Cape Town - The cabinet has expressed "shock and dismay" at media reports alleging that its decisions were influenced by business people, government spokesperson Jimmy Manyi
said on Thursday.
"Media reports alleging improper and undue influence by the Gupta family over members of the cabinet were noted.
"Cabinet expressed shock and dismay at the insinuation that its decisions are influenced by businesspeople or their commercial interests," said Manyi.
He was addressing a post-cabinet meeting media briefing in parliament.
He said the cabinet was guided by the constitution, the country's laws and its code of ethics in the execution of its duties.
Cabinet "strongly condemned" the use of the names of the president and cabinet members in the pursuit of private business deals, he said.
"(Cabinet) urges those who may be doing so to stop this practice."

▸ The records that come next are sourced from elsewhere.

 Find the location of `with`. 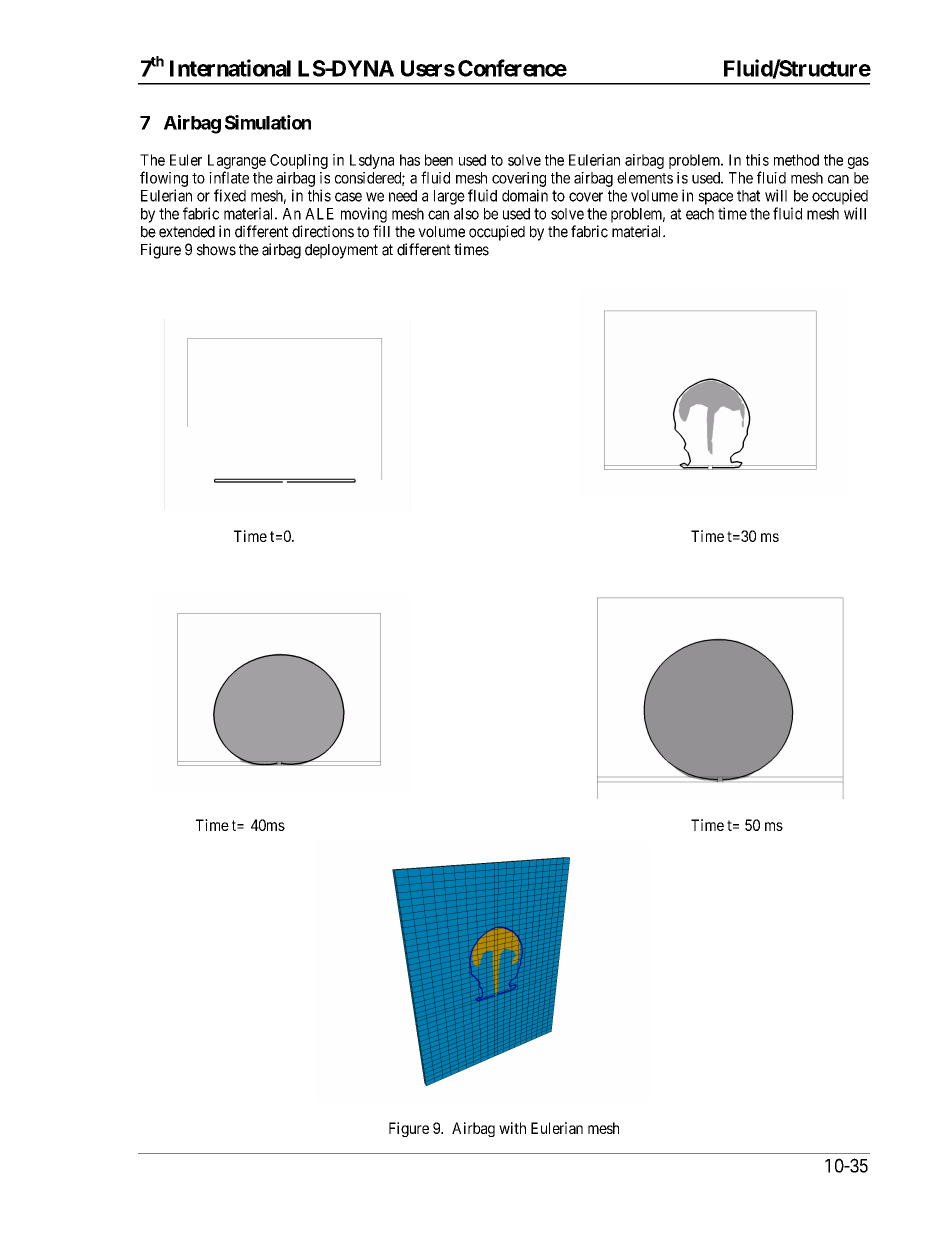

with is located at coordinates (512, 1128).
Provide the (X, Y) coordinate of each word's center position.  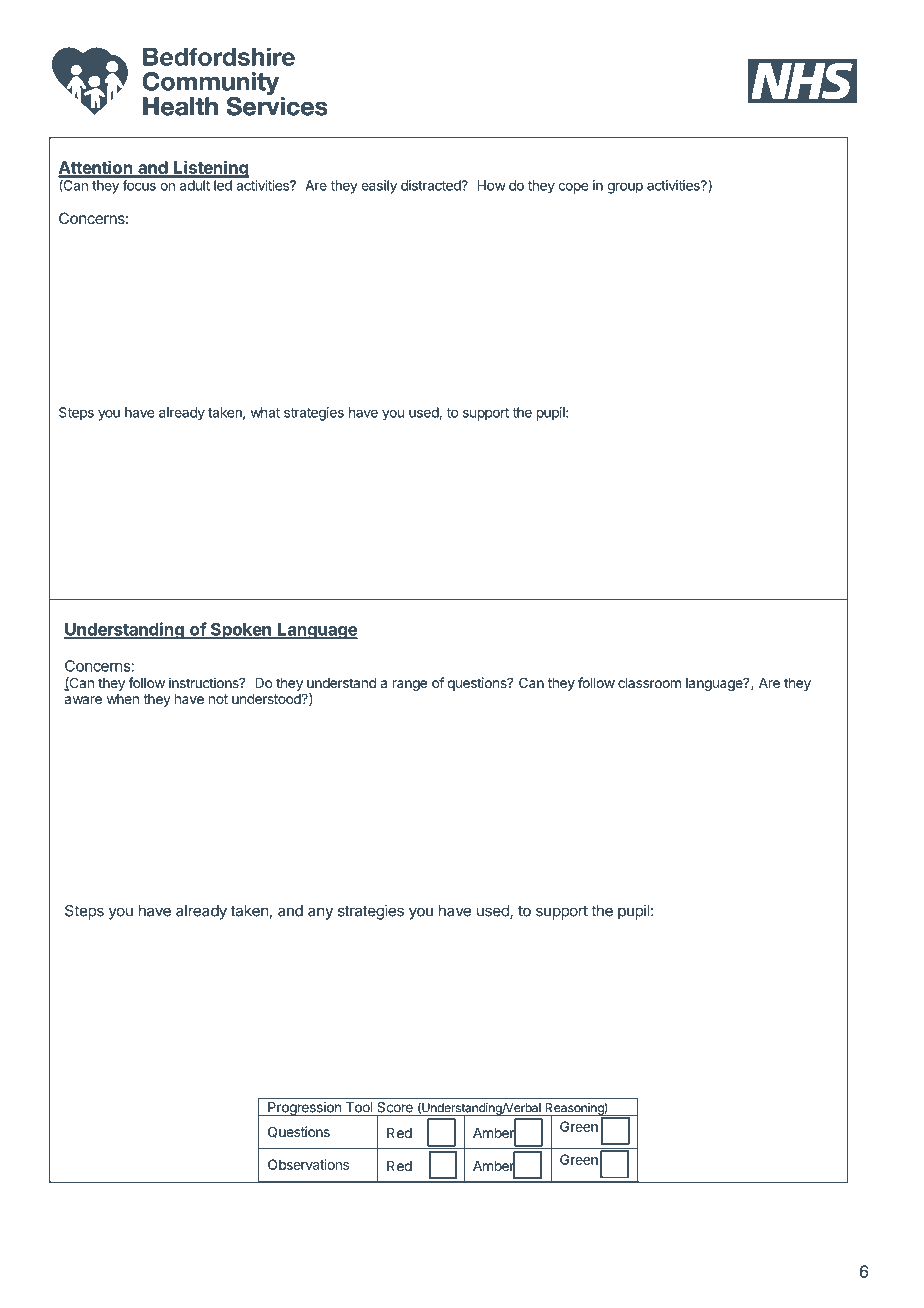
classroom (649, 683)
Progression (304, 1109)
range (410, 685)
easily (379, 187)
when (123, 699)
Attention (96, 168)
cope (573, 188)
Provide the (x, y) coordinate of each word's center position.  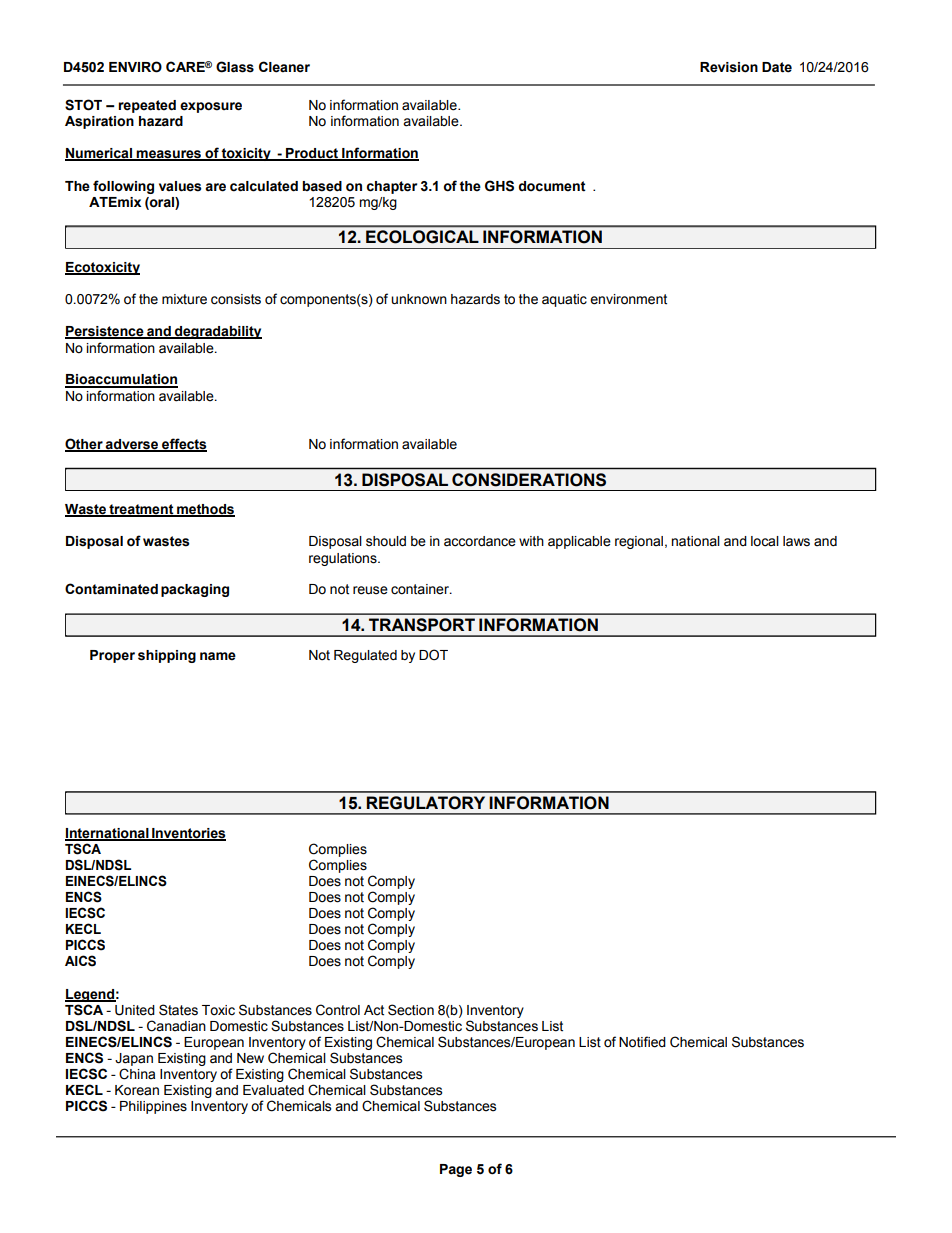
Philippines (153, 1107)
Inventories (188, 834)
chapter (392, 187)
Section (411, 1010)
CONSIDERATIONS (529, 480)
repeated (147, 106)
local (765, 541)
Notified (642, 1042)
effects (183, 445)
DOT (433, 655)
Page (456, 1170)
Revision (729, 67)
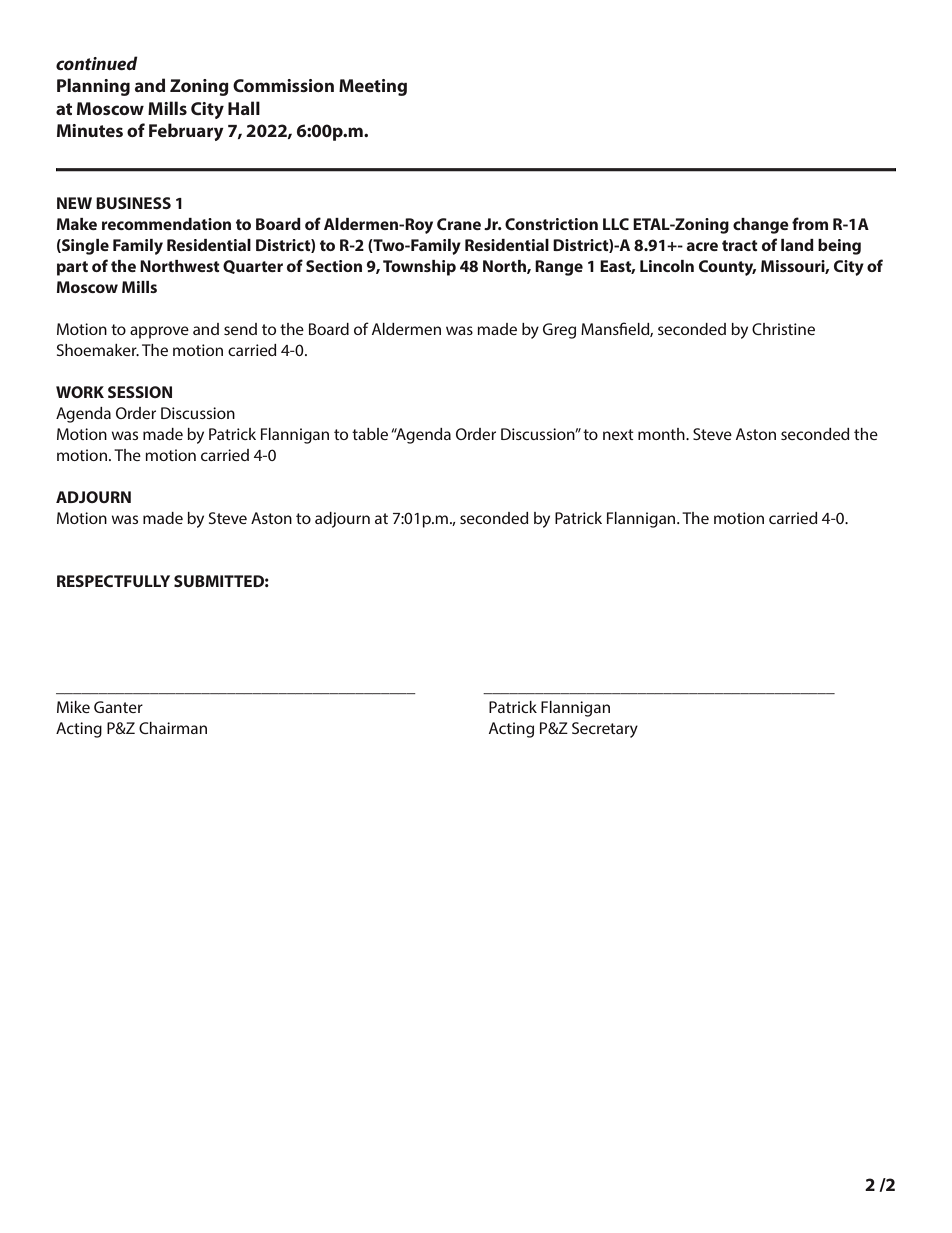  What do you see at coordinates (166, 224) in the screenshot?
I see `recommendation` at bounding box center [166, 224].
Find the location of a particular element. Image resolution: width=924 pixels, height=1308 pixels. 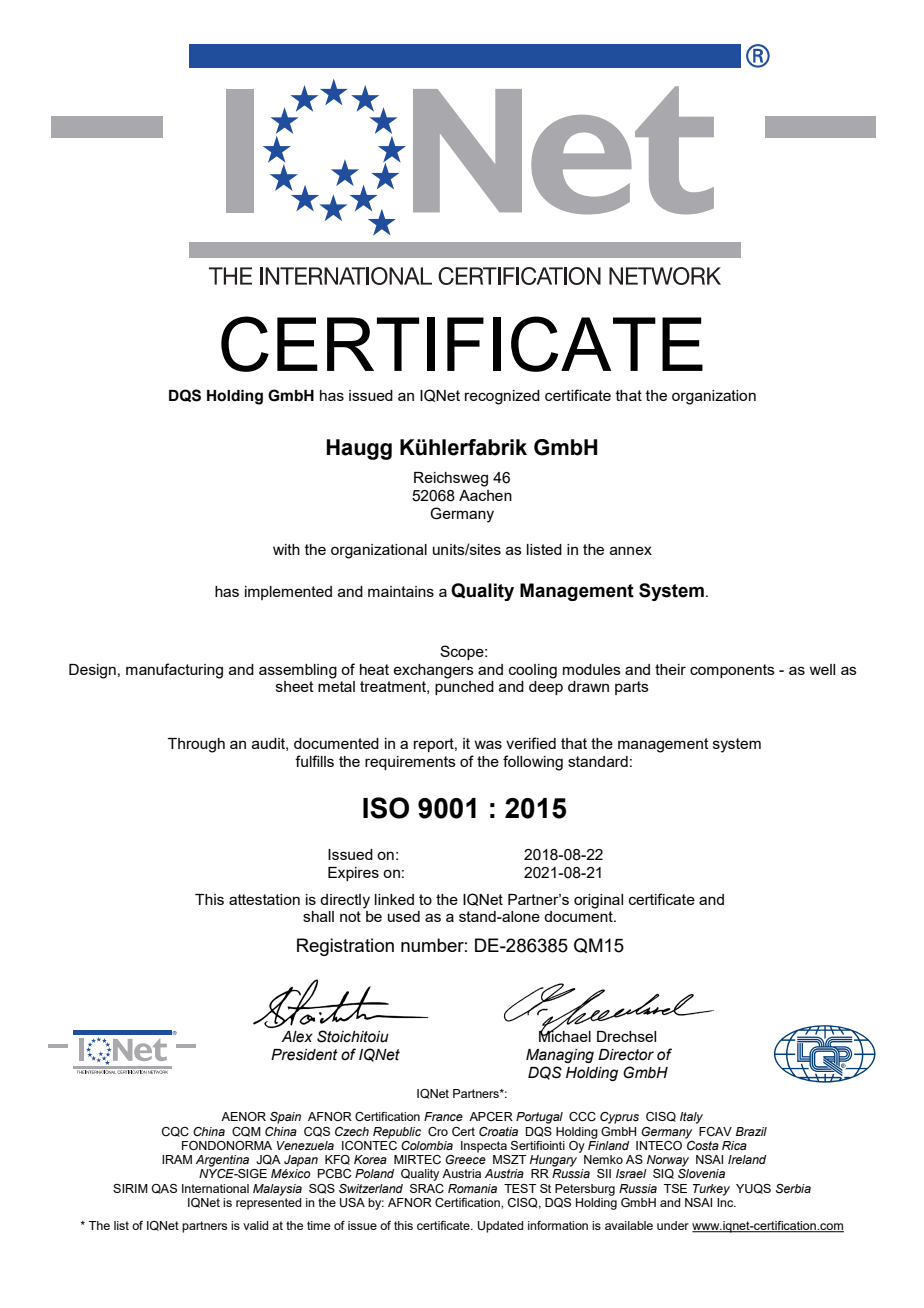

components is located at coordinates (732, 671).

The Sunday Times this week reported that a revolt was brewing in the ANC and its alliance partners against the influence of the Gupta family over President Jacob Zuma
and his government.
The newspaper said it understood that the Guptas' role in influencing the appointment of CEOs and chairpersons in key state-owned enterprises was recently raised at an ANC national working committee meeting and would be formally discussed at its next gathering in a week.
ANC deployment committee members revealed at a meeting last Monday that new Transnet CEO Brian Molefe
, believed to be favoured by the Guptas, had been appointed by the cabinet without their say.
The Gupta brothers - Atul, Ajay and Rajesh, also known as Tony - are said to wield so much power that they often summon cabinet ministers and senior government officials to their family compound in Saxonwold, Johannesburg.
The Guptas, through family spokesperson Gary Naidoo
, dismissed the allegations as "rubbish" and said they were an attempt to "denigrate" Zuma and his office.
Manyi said that every South African and "legitimate legal persona" from anywhere in the world had the right to conduct business in South Africa.